Rus Ayısı Sıcak Denizlere Çoktan İndi
Kemalist ve Ulusolcu çevrelerin Türkiye-Libya mutabakatına yönelik itirazlarını değerlendiren Kenan Alpay, Suriye’den Mısır’a, Tunus’tan Libya’ya uzanan İslami hareket düşmanlığı ve İhvan hazımsızlığına dikkatleri çekiyor.
Kenan Alpay’ın yazısı:
“İhvan Aşkı” İthamı Cunta Sözcülüğünü Perdeliyor
Rusya, Beşşar Esed rejimi marifetiyle önce Suriye kapısından Akdeniz’e girdi ardından darbeci General Halife Hafter’in başında olduğu orduyla Libya’ya kadar geniş bir alana ipotek koymaya girişti. Vladimir Putin boşu boşuna Moskova’ya davet ettiği bir diğer darbeci Generale, Abdulfettah Sisi’ye makam şoförlüğü yaptığı enstantaneleri ajanslar aracılığıyla dünya kamuoyuna servis etmiyor. Unutmayalım ki; en az Washington kadar Moskova da Orta Doğu’nun terör şebekelerini, despot liderlerini, darbeci generallerini seviyor, besliyor ve koruyup kolluyor.
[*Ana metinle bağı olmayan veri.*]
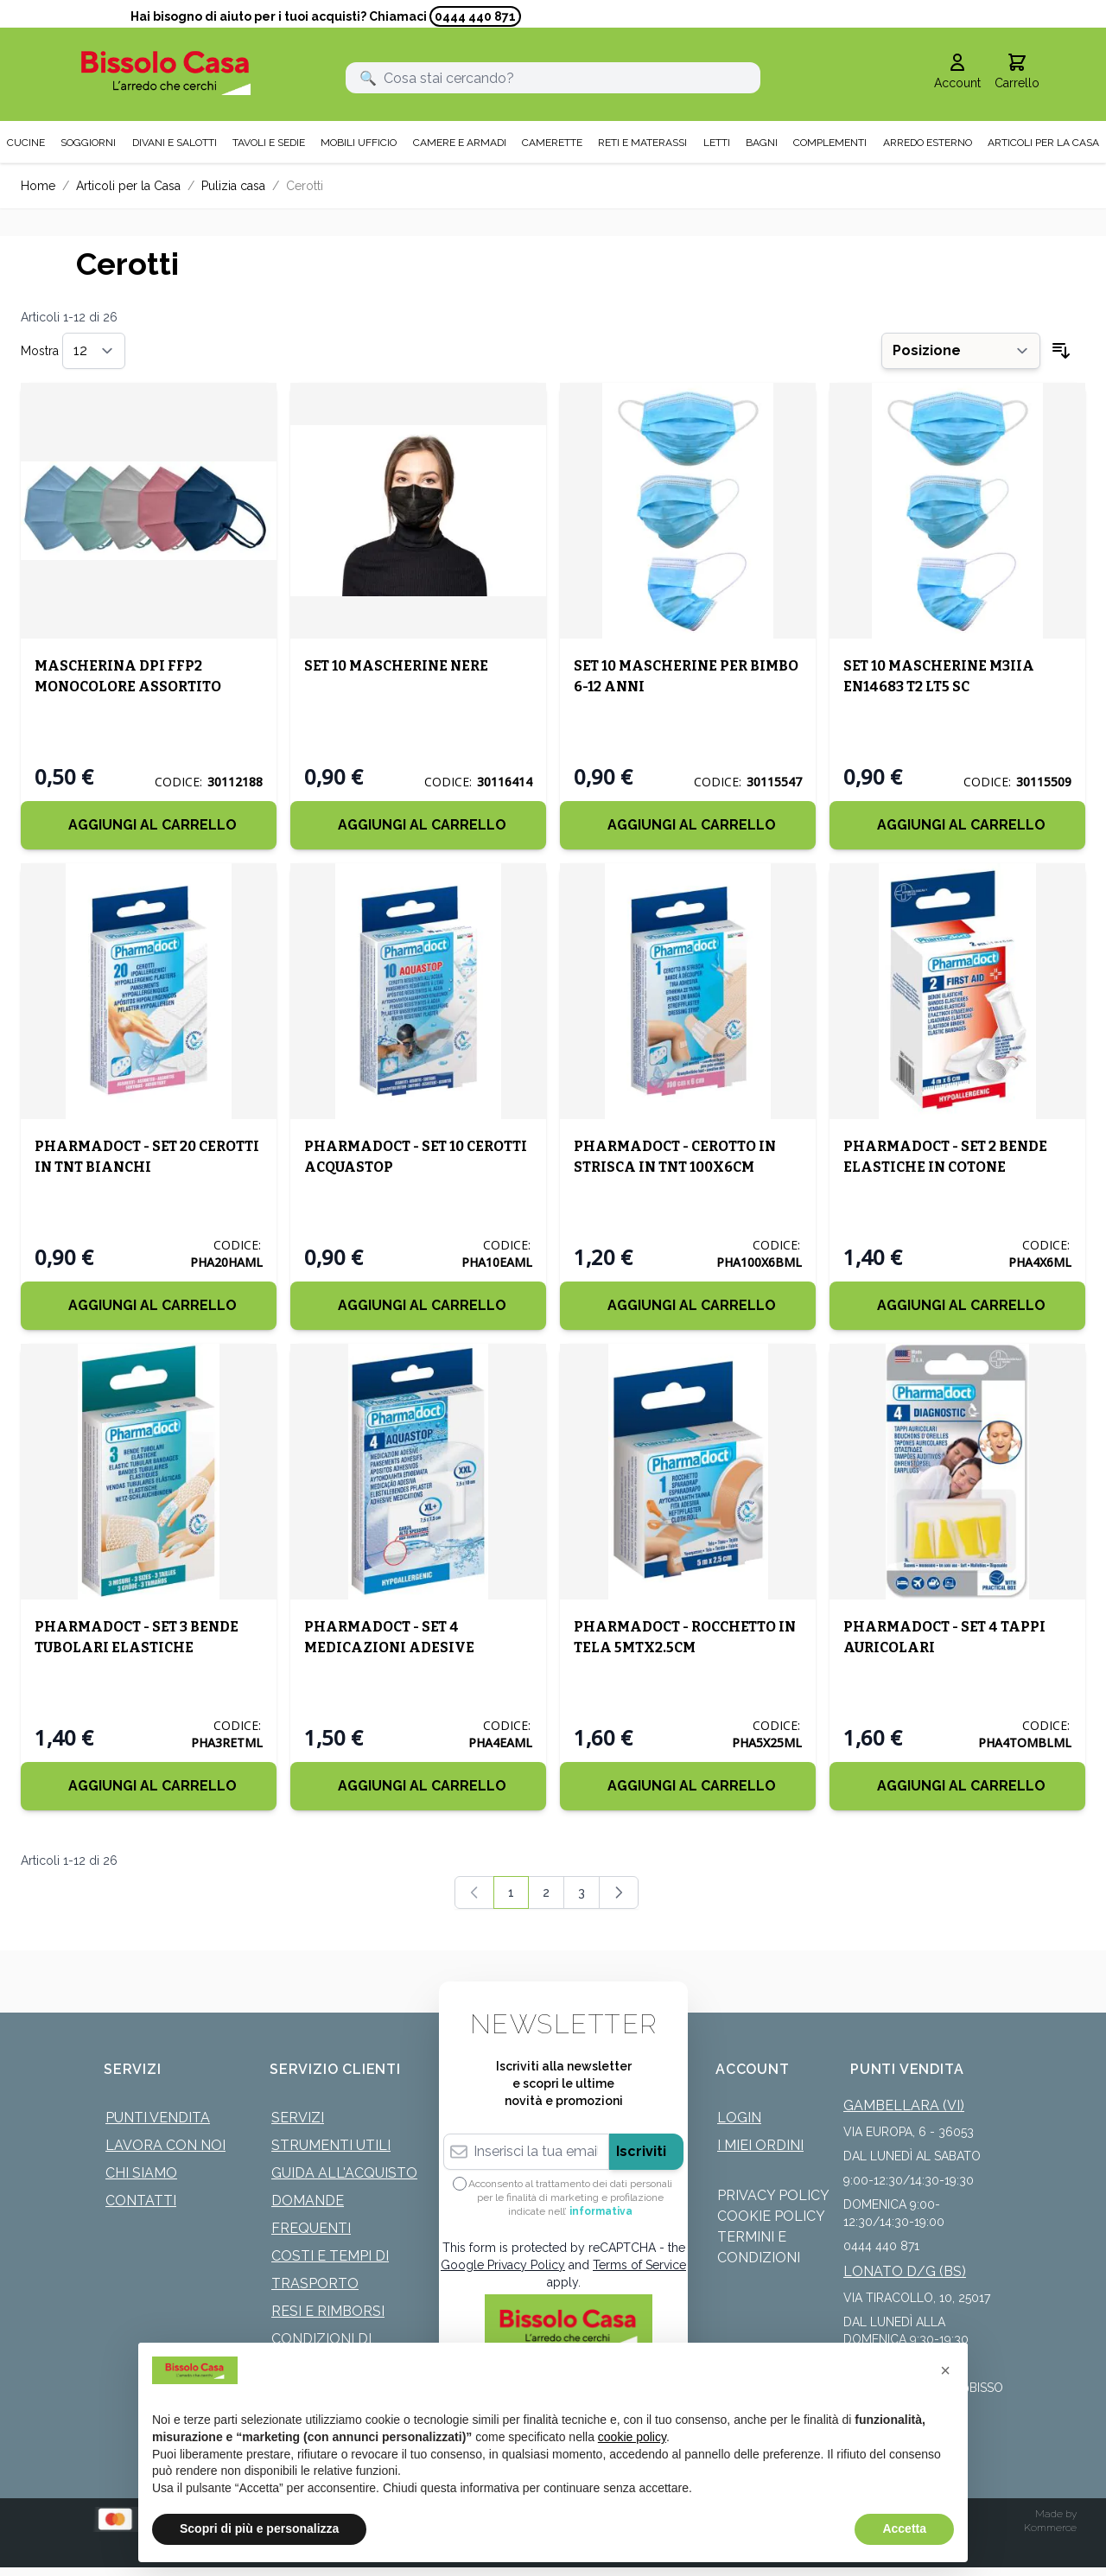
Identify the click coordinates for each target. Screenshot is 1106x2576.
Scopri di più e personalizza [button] (259, 2528)
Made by (1056, 2514)
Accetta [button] (904, 2528)
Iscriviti (641, 2151)
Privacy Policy (773, 2195)
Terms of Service (639, 2265)
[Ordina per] (960, 351)
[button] (945, 2370)
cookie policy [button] (632, 2437)
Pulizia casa (233, 186)
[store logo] (166, 73)
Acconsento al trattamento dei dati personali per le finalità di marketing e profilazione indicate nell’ (570, 2197)
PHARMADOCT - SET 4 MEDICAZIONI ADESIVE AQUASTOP (389, 1647)
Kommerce (1050, 2528)
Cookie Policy (771, 2216)
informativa (600, 2211)
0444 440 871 (475, 16)
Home (38, 186)
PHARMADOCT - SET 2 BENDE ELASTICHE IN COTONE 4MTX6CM (945, 1167)
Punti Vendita (157, 2117)
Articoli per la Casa (128, 186)
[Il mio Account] (957, 72)
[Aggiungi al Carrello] (148, 825)
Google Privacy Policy (503, 2265)
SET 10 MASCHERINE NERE (396, 666)
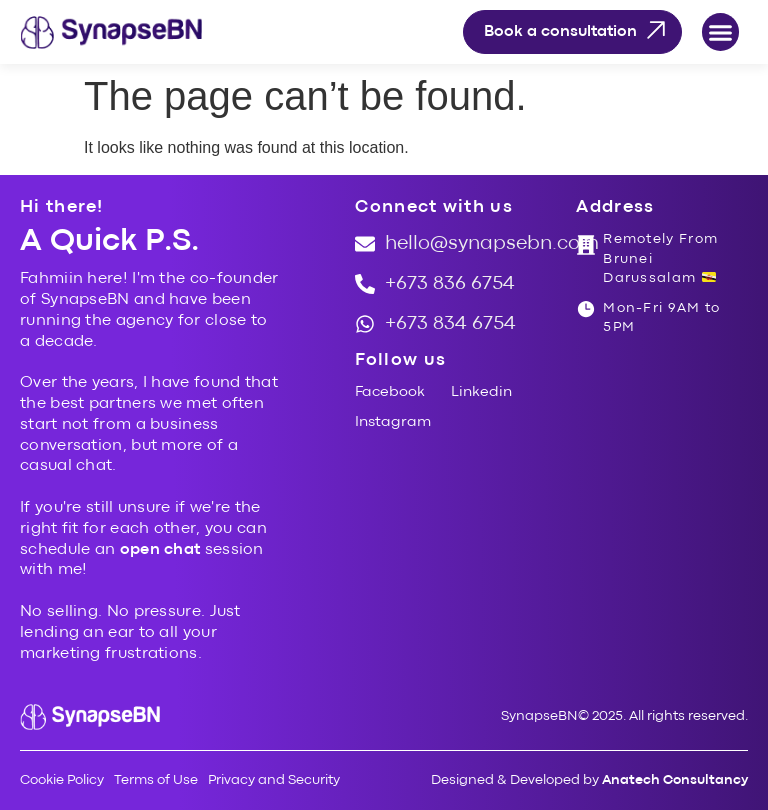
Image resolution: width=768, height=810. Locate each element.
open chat (160, 550)
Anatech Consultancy (675, 780)
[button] (721, 32)
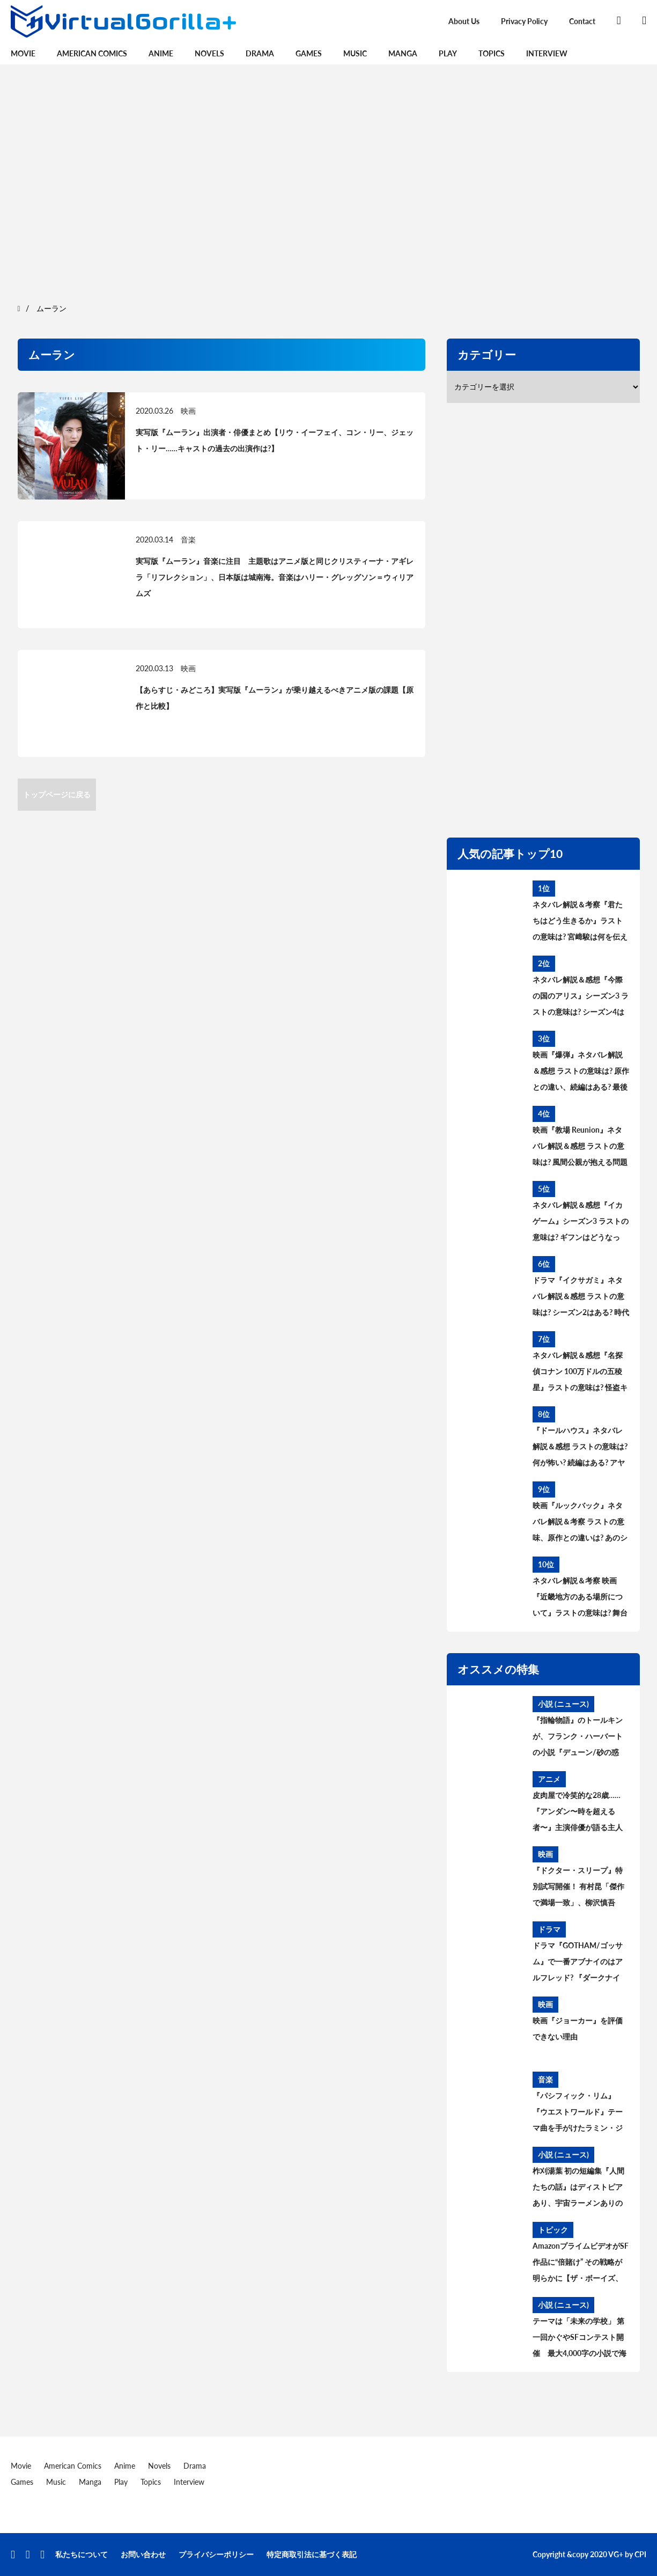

Kemalist-sol çevrelerin bir korku unsuru olarak kullandığı “Suriye bataklığı” metaforuna şimdilerde “Libya bataklığı” metaforu da eklenmiş durumda. En üst perdeden yapılan uyarılar “Libya ikinci Suriye olmamalı” başlığı altında sıralanıyor. Suriye’deki yıkım, işkence ve katliamları Esed rejimi ve Rusya-İran ordularına değil de doğrudan doğruya “Türkiye’nin iç savaşta taraf tutmasına” fatura eden ideolojik tercih hiç değişmedi. Şimdi kaygı ve korkuyu büyütmek maksadıyla “Türkiye, Libya’daki iç savaşta taraf olup yine kaybedecek” propagandası hızlıca devreye sokulmuş durumda. (…)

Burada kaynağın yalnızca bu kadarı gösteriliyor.